Summary

Selective Protein Deficiency in the Pathogenesis of Chronic Degenerative Disease & Aging
George A. Scheele, M.D.
Posted on www.SelectiveProteinDeficiency.com
December 15, 2015

 

Quote:

We have identified protein candidates that appear to be responsible, in large part, for the diet-related development of (i) obesity, (ii) Type-2 diabetes, (iii) pancreatitis, (iv) toxin-induced liver cancer, (v) colon cancer, (vi) cancers due to loss of DNA repair and P53 tumor suppression, (vii) aging syndromes, (viii) telomere dysfunction leading to premature aging, (ix) age-related sarcopenia (x) Dementia syndromes and (xi) anandamide regulation of well-being and procreation.
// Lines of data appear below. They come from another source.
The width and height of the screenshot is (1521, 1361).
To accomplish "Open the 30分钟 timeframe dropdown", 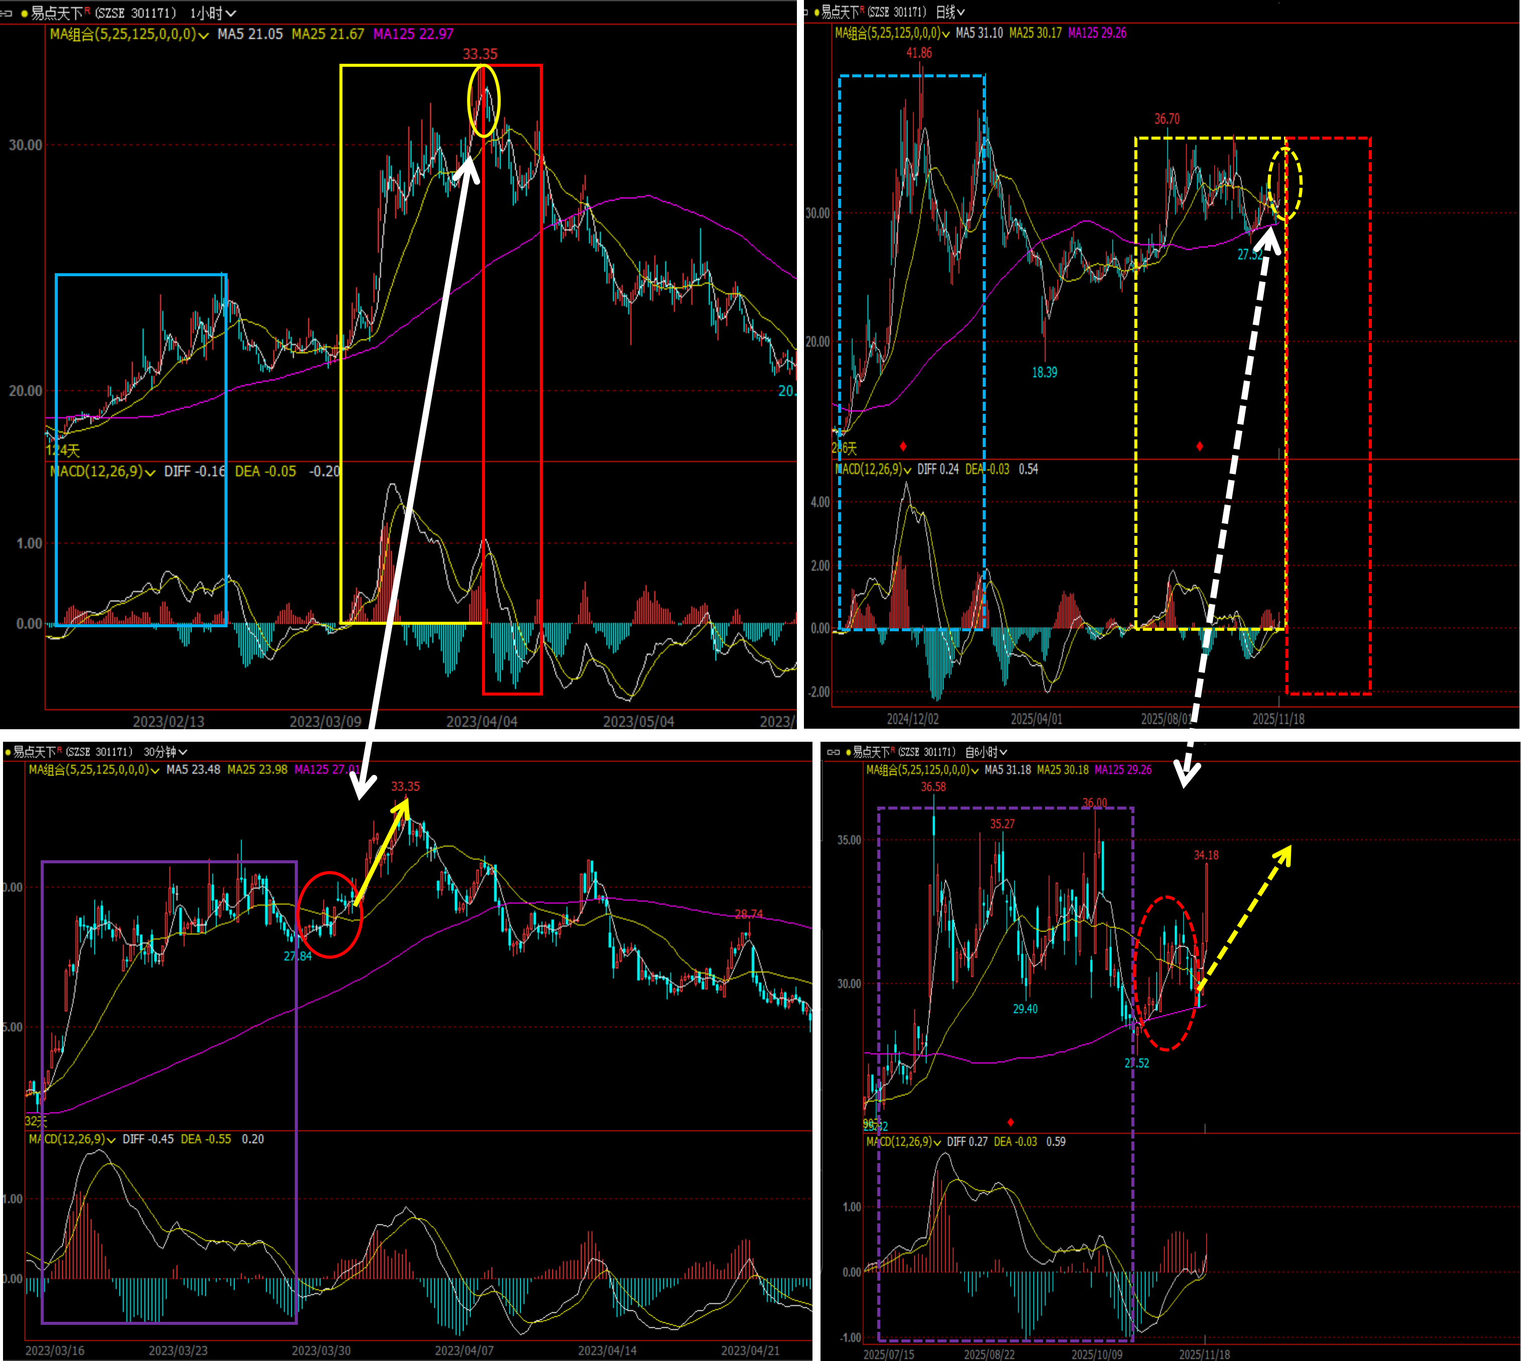I will click(165, 752).
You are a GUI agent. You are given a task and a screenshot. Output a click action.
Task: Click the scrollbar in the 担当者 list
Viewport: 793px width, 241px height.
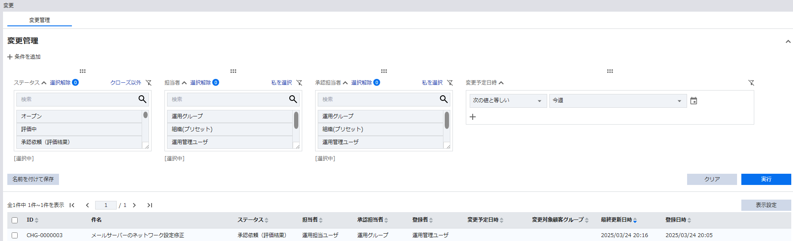pyautogui.click(x=296, y=121)
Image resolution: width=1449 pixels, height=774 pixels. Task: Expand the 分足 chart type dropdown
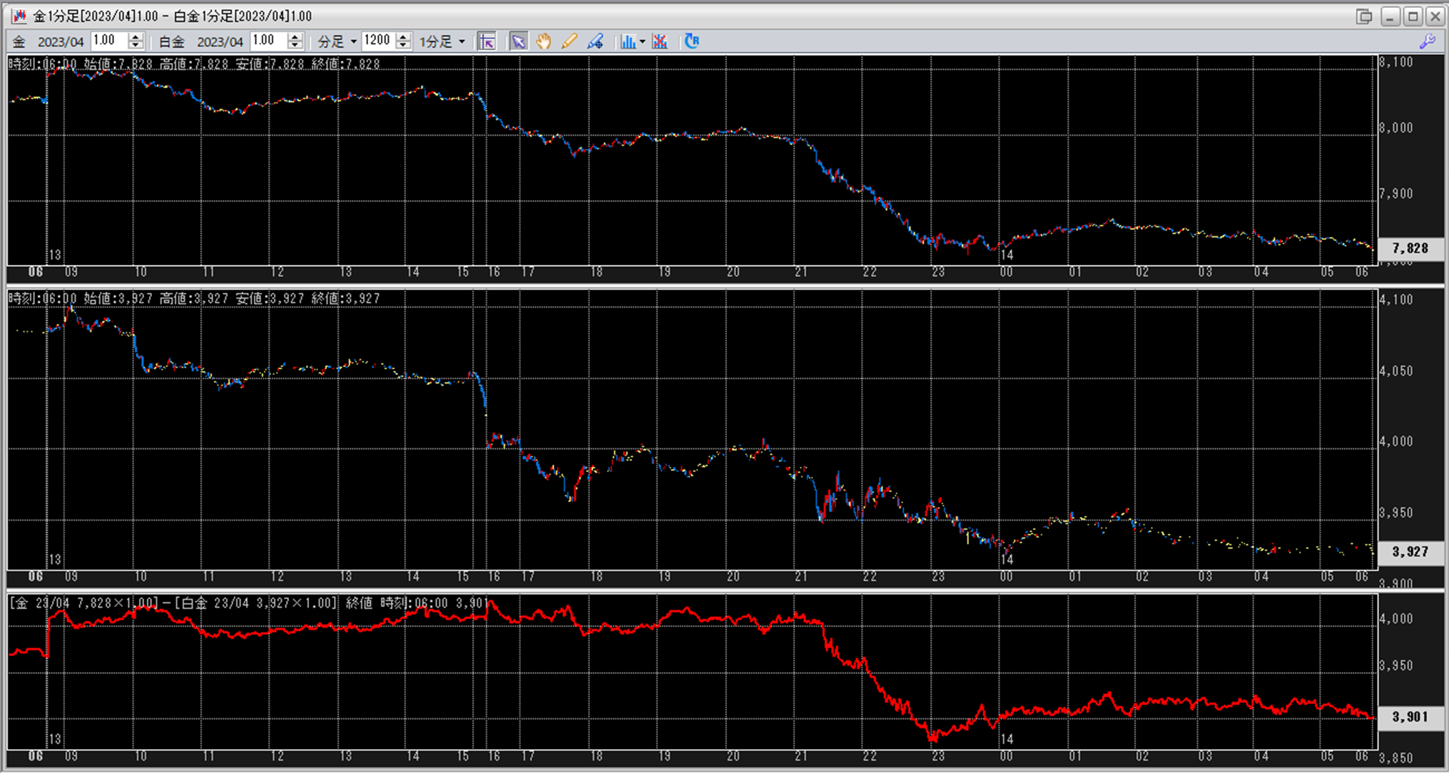[x=353, y=41]
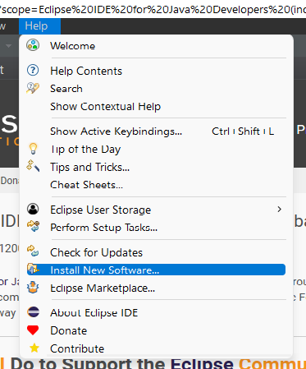Click the browser address bar URL
Viewport: 306px width, 369px height.
click(153, 9)
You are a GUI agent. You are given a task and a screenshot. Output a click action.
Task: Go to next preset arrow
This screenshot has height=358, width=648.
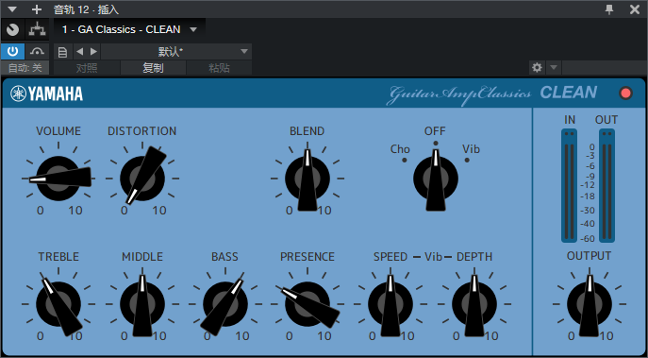point(93,51)
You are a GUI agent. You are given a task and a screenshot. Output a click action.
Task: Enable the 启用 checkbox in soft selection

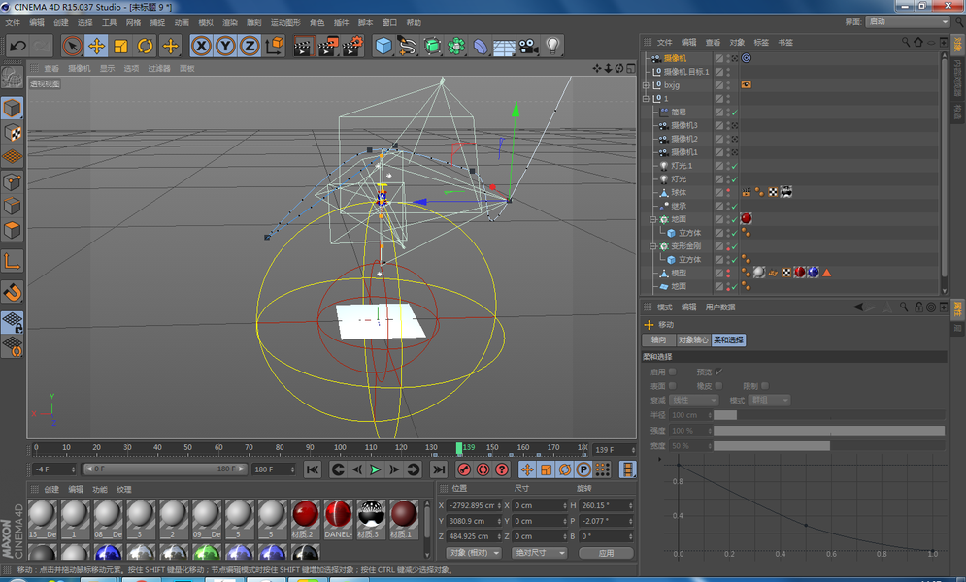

Our research has also provided insight into how to prevent and treat these nutritional defects.

George A. Scheele, M.D.
December 15, 2015

The Most Urgent Need:

The most urgent need in Health and Medicine today is to conquer the chronic degenerative diseases that are associated with the Metabolic Syndrome including overweight disorders, type-2 diabetes, lipid disorders, cardiovascular disease, dementia, Alzheimer’s disease and premature aging. In this website Dr. Scheele provides answers to the most pressing questions about these conditions.

The Breakthrough:

Factor4 Health represents a breakthrough in Evolutionary Medicine which utilizes new aspects of evolutionary theory to explain the rise in chronic degenerative diseases associated with the Metabolic Syndrome and how to beneficially treat these diseases with Accelerated Amino Acid Delivery Technologies (AAADT). The novel biological concepts reported here depend upon the extraordinary accomplishments of Dr. Scheele in Clinical Medicine and Basic Science Research over the past 45 years

In 1975 Dr. Scheele invented 2D gel electrophoresis that allowed the first detailed analysis of protein synthesis in individual tissues according to the size and charge of each protein (1). Detailed nutritional studies in rats in the 80s and 90s, analyzed by 2D gel electrophoresis, showed that decreased levels of dietary protein (15% to 0% of daily calories) resulted in the progressive loss in the synthesis of positive-charged proteins in the exocrine pancreas and throughout the body (2). These studies identified, for the first time, a considerable vulnerability in the synthesis of positive-charged proteins, rich in Lysine [K] and Arginine [R] residues, due to poor nutrition. This unique observation has been called Selective Protein Deficiency Syndrome by Dr. Scheele in his 2011 book, entitled The Obesity Cure (3).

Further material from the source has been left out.